Après une autre heure de route, Chuck propose de s'arrêter pour observer l'orage qui éclate. Le camion tourne à droite au sommet d'une côte et s'arrête dans un chemin de terre. «On va rester ici un bout de temps, dit Chuck. Le spectacle risque d'être impressionnant. En sortant, faites attention à la clôture de barbelés.»

Une bourrasque de vent chaud nous souffle au visage. Il est 22h, et le ciel est complètement noir. Devant nous, les éclairs explosent à toutes les cinq secondes, déchirent l'horizon. Le ciel infini du Nebraska comme un écran IMAX. La foudre comme un bombardement à haute altitude. Je n'ai jamais vu autant d'éclairs de ma vie. Rarement se sent-on aussi petit. Comme une poussière que les éléments tolèrent. Un témoin devant le spectacle du chaos.
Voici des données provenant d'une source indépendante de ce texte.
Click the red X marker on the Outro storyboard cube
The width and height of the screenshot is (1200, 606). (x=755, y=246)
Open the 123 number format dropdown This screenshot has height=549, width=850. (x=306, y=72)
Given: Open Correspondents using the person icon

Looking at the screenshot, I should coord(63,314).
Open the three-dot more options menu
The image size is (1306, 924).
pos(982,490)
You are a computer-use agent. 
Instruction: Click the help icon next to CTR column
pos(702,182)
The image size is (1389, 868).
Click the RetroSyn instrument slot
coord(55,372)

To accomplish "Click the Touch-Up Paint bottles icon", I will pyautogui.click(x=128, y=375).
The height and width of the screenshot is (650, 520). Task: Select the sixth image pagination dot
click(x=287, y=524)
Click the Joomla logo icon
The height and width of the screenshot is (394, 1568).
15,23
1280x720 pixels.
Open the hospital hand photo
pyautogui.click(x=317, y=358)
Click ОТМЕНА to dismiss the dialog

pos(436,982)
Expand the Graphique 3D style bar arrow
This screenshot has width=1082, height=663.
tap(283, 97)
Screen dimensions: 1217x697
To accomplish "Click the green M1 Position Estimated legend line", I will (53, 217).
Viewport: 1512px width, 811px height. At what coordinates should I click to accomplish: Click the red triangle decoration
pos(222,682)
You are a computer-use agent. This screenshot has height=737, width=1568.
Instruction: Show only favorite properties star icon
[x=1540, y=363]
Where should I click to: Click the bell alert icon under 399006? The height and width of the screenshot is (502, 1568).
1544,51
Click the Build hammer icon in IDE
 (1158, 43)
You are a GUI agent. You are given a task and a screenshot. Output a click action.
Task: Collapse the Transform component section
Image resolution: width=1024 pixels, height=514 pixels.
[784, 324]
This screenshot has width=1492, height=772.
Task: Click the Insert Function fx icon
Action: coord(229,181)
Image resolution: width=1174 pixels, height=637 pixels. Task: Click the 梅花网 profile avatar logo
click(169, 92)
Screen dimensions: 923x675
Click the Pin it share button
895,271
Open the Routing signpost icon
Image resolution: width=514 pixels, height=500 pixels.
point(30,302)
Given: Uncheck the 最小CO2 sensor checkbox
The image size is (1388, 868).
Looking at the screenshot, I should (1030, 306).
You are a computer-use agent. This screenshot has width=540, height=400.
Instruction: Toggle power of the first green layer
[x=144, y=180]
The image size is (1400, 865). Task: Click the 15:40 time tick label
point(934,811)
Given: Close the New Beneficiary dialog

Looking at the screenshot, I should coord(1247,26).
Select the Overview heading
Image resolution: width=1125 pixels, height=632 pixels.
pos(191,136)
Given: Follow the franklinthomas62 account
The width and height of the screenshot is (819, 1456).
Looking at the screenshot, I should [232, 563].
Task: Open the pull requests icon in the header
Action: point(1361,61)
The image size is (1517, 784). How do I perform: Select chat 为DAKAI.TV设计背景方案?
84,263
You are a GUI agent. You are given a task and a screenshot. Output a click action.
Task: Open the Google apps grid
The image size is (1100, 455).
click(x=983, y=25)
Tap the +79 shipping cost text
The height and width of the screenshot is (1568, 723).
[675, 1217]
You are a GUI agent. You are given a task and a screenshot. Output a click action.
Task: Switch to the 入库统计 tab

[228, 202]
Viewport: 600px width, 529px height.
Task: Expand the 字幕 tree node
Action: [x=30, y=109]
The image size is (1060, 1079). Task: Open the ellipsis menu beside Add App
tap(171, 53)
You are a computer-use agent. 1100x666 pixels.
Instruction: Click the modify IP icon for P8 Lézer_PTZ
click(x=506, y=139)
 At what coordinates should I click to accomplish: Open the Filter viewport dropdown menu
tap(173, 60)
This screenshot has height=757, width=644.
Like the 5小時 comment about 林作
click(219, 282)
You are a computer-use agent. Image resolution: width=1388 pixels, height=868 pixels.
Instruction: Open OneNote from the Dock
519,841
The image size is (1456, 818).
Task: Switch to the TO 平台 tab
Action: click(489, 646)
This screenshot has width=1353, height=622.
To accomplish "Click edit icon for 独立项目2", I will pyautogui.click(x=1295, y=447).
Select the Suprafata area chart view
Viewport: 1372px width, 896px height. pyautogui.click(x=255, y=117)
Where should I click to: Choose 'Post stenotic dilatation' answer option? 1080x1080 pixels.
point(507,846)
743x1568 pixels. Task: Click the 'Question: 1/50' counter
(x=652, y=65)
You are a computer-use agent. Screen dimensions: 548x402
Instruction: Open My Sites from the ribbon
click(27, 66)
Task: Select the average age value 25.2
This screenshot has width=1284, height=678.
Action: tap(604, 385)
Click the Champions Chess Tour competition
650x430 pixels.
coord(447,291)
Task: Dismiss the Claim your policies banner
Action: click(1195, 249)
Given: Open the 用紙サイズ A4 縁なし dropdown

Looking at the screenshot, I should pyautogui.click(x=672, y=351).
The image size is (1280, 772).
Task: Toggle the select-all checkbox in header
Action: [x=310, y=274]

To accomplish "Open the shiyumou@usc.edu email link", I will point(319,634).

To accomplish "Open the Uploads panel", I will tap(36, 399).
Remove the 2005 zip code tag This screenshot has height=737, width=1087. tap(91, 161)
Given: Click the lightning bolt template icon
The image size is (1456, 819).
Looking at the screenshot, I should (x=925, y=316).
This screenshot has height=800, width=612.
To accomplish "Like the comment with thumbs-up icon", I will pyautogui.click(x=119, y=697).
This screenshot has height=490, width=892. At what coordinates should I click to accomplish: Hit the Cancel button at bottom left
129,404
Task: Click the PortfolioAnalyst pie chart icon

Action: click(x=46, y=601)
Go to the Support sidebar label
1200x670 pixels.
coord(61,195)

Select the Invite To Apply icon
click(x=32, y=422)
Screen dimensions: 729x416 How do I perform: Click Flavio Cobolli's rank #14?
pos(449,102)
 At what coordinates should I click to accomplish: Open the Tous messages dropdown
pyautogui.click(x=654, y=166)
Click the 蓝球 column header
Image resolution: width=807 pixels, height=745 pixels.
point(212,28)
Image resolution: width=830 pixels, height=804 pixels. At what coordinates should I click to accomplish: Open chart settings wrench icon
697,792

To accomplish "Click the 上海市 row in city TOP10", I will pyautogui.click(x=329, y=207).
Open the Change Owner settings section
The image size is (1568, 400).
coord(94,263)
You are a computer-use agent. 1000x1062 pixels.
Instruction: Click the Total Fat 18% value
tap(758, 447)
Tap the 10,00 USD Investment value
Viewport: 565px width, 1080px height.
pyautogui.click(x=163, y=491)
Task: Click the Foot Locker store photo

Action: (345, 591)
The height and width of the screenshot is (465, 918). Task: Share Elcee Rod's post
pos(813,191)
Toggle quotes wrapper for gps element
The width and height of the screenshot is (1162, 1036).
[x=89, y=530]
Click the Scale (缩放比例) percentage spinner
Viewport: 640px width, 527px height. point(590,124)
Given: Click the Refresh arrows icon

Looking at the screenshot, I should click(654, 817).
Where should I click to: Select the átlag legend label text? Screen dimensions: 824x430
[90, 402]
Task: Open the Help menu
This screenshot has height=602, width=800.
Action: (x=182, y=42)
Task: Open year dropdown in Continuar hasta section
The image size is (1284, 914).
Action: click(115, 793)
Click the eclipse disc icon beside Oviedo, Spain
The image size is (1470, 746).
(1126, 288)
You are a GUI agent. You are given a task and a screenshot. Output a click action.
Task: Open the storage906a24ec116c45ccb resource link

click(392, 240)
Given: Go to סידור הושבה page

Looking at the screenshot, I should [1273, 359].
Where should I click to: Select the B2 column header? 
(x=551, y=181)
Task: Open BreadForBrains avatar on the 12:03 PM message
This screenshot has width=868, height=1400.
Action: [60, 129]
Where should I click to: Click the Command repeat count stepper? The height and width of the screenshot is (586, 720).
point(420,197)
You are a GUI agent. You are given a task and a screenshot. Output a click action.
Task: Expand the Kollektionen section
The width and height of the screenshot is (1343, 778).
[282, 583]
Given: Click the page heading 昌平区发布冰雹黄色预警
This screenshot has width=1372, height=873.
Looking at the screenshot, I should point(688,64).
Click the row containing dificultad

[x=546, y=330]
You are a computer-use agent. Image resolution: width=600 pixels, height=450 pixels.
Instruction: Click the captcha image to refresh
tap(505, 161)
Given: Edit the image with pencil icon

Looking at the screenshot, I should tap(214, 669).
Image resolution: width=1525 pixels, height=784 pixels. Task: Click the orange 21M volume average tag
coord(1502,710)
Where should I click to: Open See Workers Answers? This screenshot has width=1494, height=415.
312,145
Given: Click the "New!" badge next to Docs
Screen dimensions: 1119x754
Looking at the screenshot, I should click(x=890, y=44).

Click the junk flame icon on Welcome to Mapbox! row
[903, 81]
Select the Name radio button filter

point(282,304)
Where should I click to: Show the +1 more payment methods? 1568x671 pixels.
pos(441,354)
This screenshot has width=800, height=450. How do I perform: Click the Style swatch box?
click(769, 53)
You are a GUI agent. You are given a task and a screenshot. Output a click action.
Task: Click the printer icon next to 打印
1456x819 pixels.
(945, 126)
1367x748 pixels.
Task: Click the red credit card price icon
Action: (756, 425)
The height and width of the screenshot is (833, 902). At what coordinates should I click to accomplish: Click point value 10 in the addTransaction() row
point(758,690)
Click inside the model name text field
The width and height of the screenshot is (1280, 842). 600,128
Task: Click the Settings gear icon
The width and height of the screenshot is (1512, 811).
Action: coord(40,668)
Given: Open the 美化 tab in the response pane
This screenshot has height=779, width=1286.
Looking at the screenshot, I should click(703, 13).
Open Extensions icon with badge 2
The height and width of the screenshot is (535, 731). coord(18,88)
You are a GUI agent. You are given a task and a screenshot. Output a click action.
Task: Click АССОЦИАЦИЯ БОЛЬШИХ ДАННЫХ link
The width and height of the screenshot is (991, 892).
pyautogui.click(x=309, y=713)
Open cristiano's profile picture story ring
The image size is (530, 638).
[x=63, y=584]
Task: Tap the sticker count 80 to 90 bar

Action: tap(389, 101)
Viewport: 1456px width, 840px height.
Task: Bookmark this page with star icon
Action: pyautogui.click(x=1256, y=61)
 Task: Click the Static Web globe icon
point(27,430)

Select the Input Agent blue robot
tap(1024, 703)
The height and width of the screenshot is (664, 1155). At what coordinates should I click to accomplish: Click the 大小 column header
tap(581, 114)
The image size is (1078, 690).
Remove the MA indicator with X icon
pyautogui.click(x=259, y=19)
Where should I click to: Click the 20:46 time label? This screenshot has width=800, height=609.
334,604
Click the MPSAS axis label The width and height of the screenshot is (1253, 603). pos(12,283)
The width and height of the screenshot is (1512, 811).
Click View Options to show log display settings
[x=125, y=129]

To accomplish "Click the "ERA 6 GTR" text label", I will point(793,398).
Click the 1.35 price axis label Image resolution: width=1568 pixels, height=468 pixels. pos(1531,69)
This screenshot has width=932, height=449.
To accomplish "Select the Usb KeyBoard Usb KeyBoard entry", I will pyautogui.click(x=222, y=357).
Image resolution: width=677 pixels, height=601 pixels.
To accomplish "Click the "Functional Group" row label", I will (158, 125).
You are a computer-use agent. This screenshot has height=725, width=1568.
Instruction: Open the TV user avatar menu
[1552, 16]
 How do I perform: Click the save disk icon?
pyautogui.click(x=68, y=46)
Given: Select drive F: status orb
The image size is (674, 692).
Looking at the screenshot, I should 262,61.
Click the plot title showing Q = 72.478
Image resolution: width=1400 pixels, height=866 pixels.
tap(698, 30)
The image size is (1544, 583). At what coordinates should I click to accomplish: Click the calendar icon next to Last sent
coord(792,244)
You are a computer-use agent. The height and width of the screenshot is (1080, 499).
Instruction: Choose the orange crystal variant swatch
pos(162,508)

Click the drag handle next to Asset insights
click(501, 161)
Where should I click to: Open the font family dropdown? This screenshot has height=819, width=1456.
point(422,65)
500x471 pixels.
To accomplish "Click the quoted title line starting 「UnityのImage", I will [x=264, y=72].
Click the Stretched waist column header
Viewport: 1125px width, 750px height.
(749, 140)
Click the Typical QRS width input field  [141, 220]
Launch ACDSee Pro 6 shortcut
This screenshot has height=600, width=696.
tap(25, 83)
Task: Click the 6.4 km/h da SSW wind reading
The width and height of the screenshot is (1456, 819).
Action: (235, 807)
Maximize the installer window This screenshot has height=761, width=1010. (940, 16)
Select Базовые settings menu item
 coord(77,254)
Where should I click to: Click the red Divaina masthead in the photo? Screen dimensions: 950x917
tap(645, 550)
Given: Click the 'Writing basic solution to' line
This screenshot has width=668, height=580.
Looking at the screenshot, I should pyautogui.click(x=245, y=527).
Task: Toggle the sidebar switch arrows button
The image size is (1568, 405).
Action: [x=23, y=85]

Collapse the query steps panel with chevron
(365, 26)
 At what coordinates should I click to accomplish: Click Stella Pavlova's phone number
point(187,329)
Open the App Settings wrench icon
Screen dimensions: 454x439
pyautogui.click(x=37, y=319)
Personne ne s'en va cette fois. Personne ne dit mot. Des trépieds apparaissent. Chuck Doswell hurle de joie, le visage collé contre l'objectif de sa caméra.

Comment les tornades se forment-elles ?

Les tornades sont un vortex de vents extrêmement violents qui descend d'un cumulonimbus. Pour se former, elles nécessitent des conditions météorologiques précises : un taux d'humidité élevé, du temps chaud, un courant ascendant, et une grande quantité d'énergie disponible.